## START Page excerpt

Yes, this move MCE_IN_KERNEL_COPYIN set into next case, both COPY and
MCE_SAFE type will set MCE_IN_KERNEL_COPYIN, for EX_TYPE_COPY, we don't
break it.


>>>                   fallthrough;
>>>
>>>           case EX_TYPE_FAULT_MCE_SAFE:
>>>           case EX_TYPE_DEFAULT_MCE_SAFE:
>>> -               m->kflags |= MCE_IN_KERNEL_RECOV;
>>> +               m->kflags |= MCE_IN_KERNEL_RECOV | MCE_IN_KERNEL_COPYIN;
>>>                   return IN_KERNEL_RECOV;
>>>
>>>           default:
>>>
>>> then we could drop memory_failure_queue(pfn, flags) from cow/ksm copy,
>>> or every Machine Check safe memory copy will need a memory_failure_xx()
>>> call.
>>
>> which help use to kill unneeded memory_failure_queue() call, any comments?
> 
> I'm not 100% sure that we can safely use queue_task_work() instead of
> memory_failure_queue() (due to the difference between workqueue and task
> work, which should be recently discussed in thread [1]).  So I prefer to
> keep the approach of memory_failure_queue() to keep the impact minimum.

## END Page excerpt

Stated task — Please answer from the kernel patch discussion: which approach does the final reply prefer to keep, and why?

## START Raw data

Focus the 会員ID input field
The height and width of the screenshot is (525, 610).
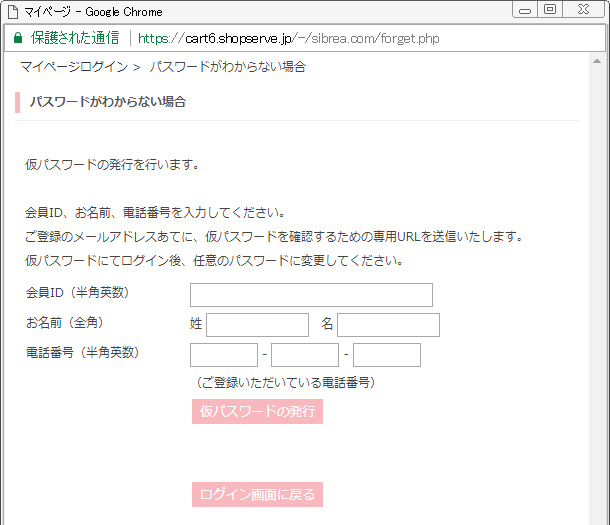(x=311, y=295)
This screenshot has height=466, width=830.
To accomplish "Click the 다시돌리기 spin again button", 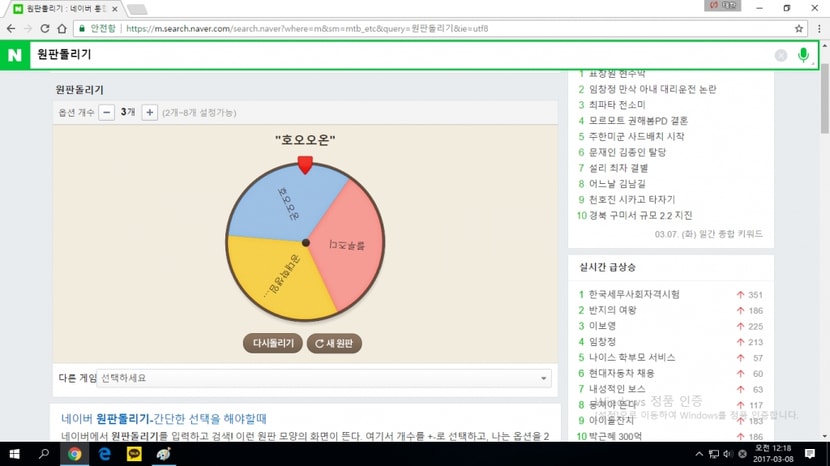I will pos(273,343).
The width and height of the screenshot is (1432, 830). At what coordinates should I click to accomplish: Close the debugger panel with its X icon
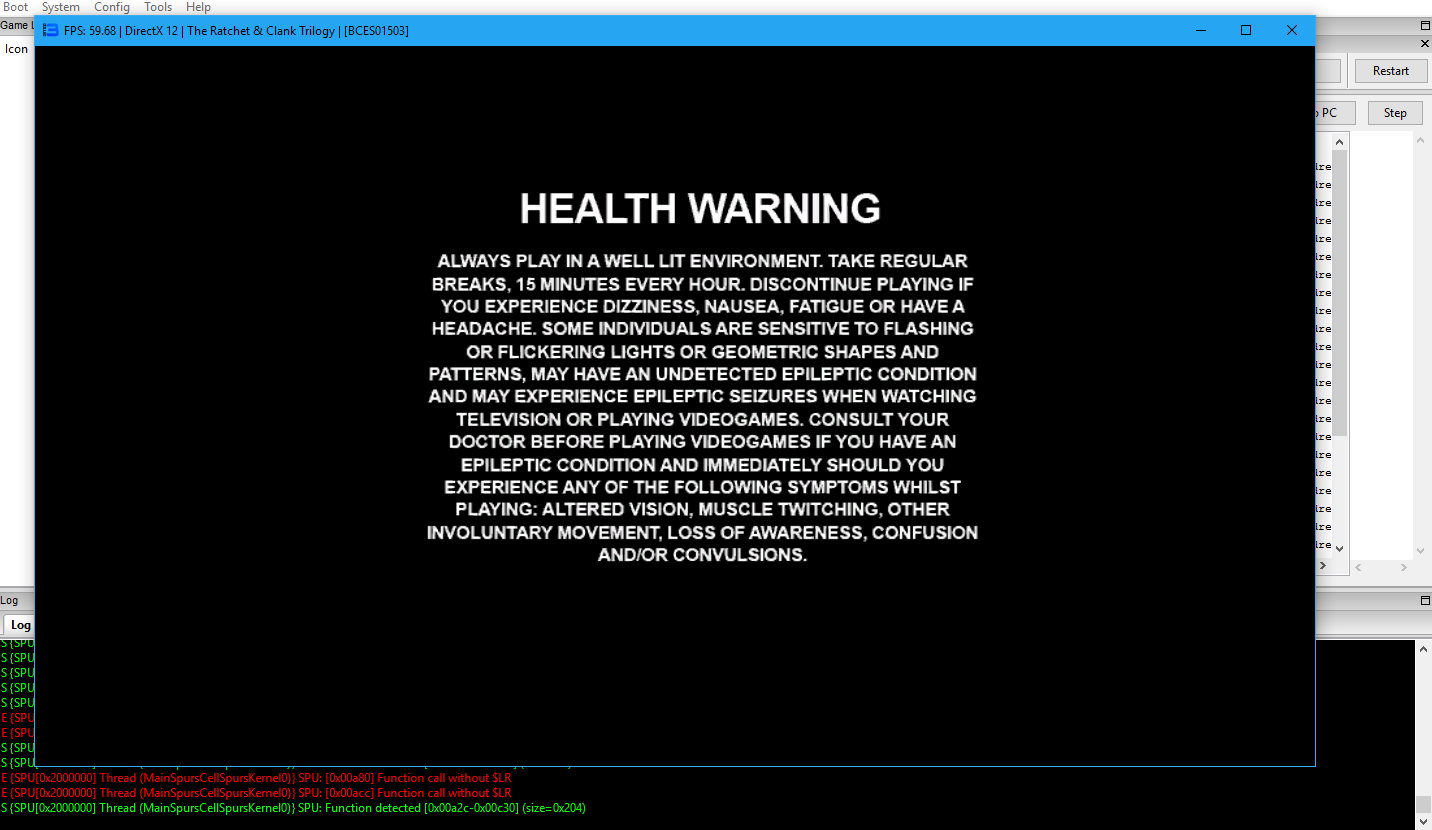click(x=1425, y=44)
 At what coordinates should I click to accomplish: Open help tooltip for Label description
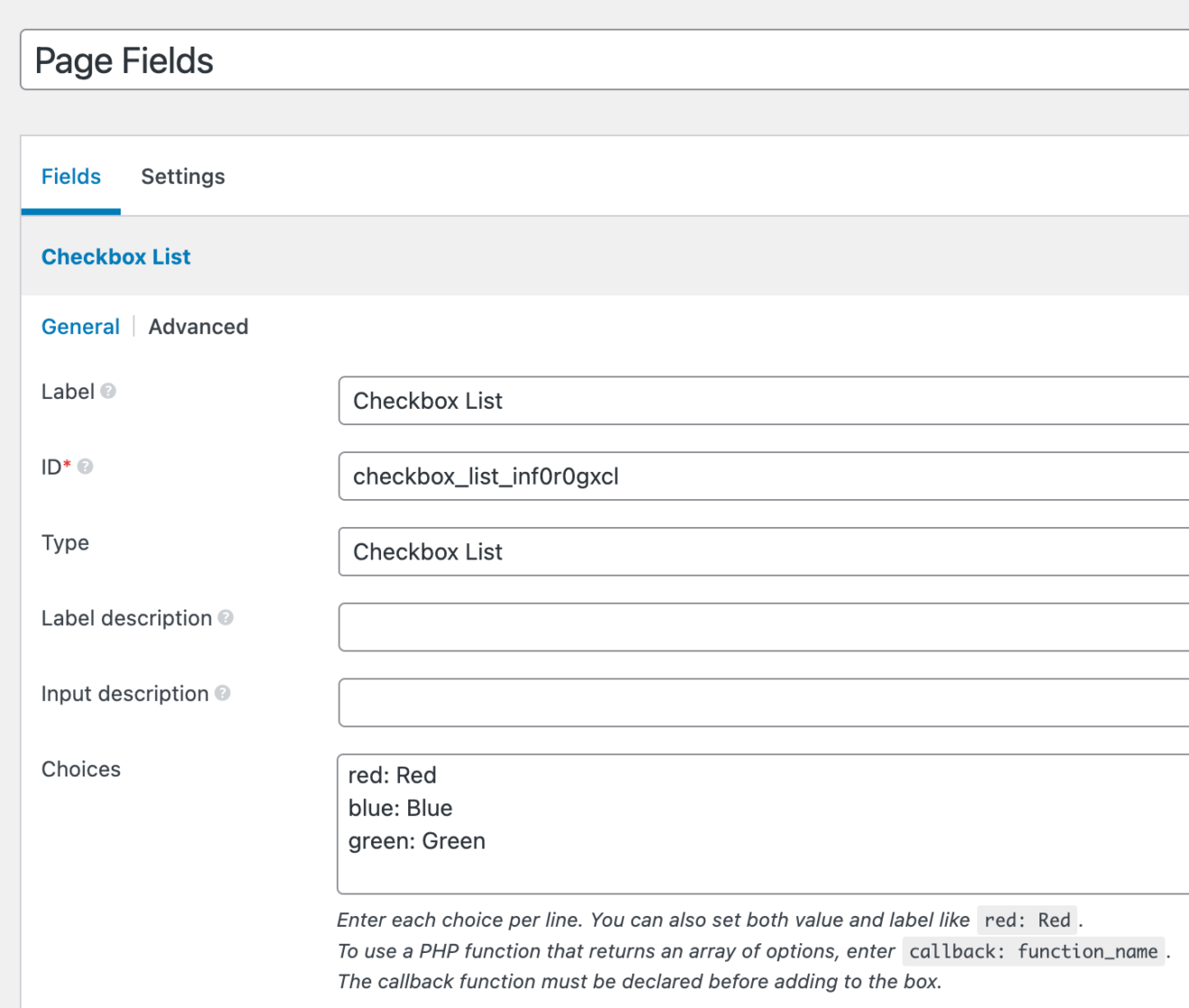(x=226, y=618)
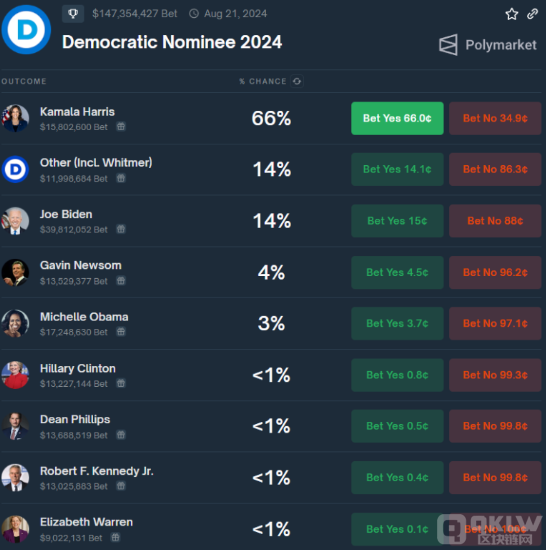This screenshot has width=546, height=550.
Task: Click the Democratic Nominee 2024 title
Action: point(172,42)
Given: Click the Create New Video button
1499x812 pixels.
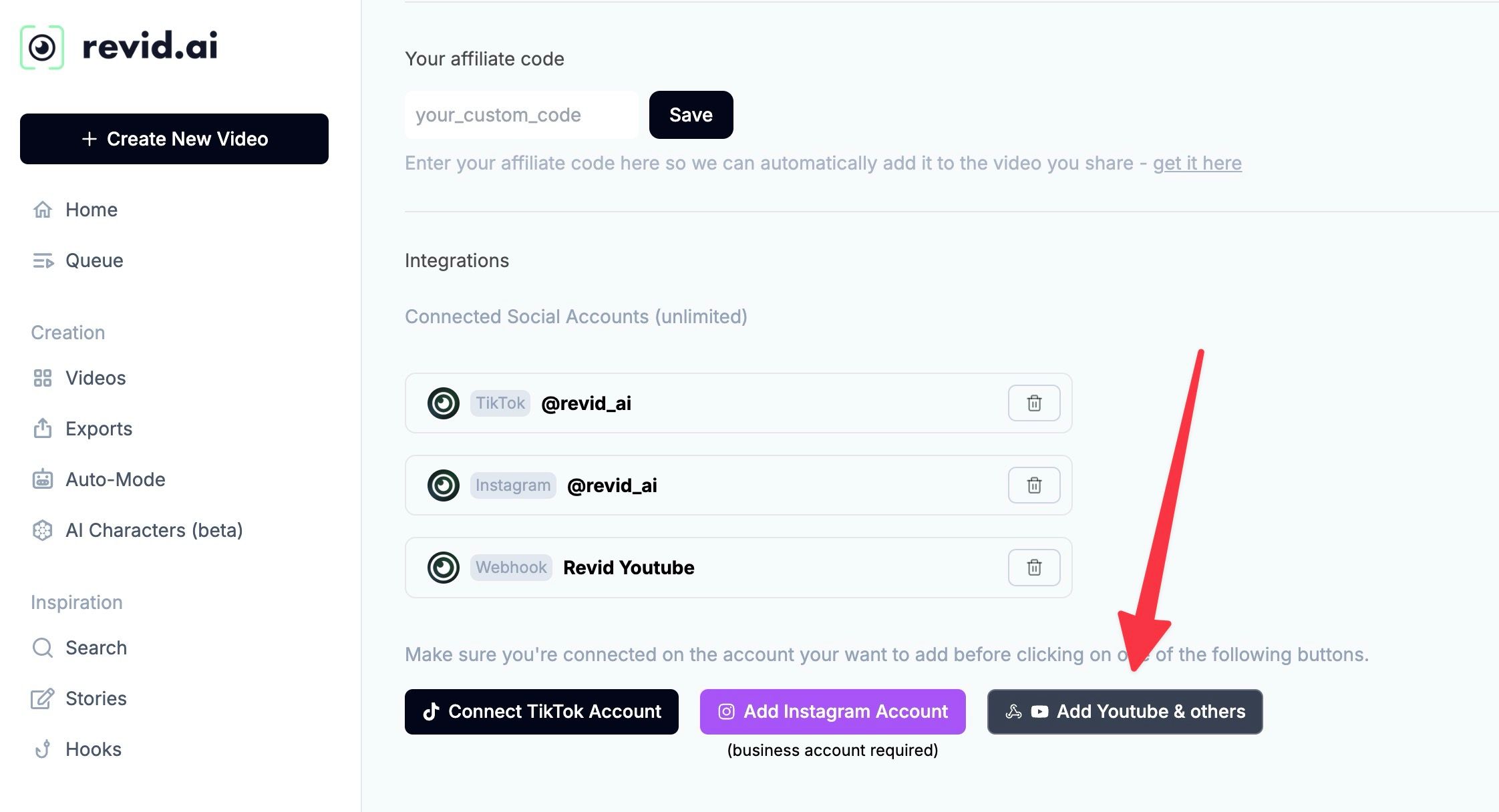Looking at the screenshot, I should [174, 139].
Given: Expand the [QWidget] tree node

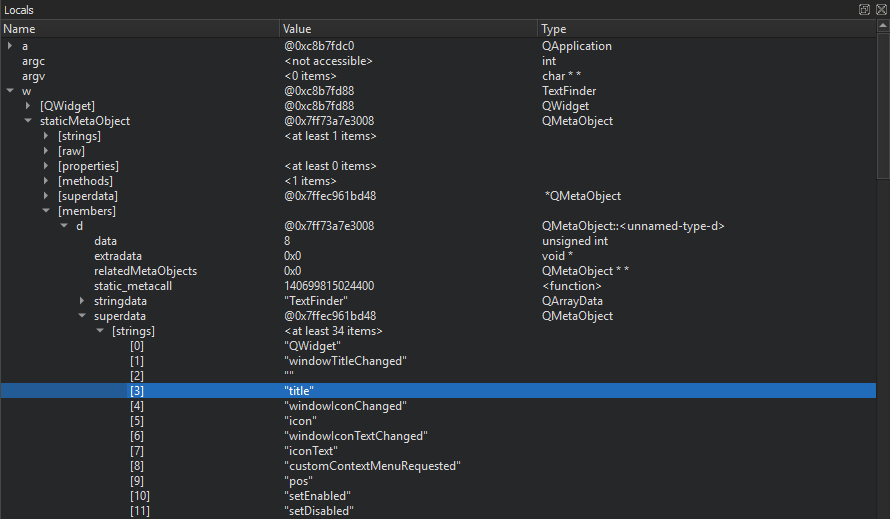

## END Raw data

Solution to this problem — It prefers to keep the memory_failure_queue() approach to keep the impact minimum.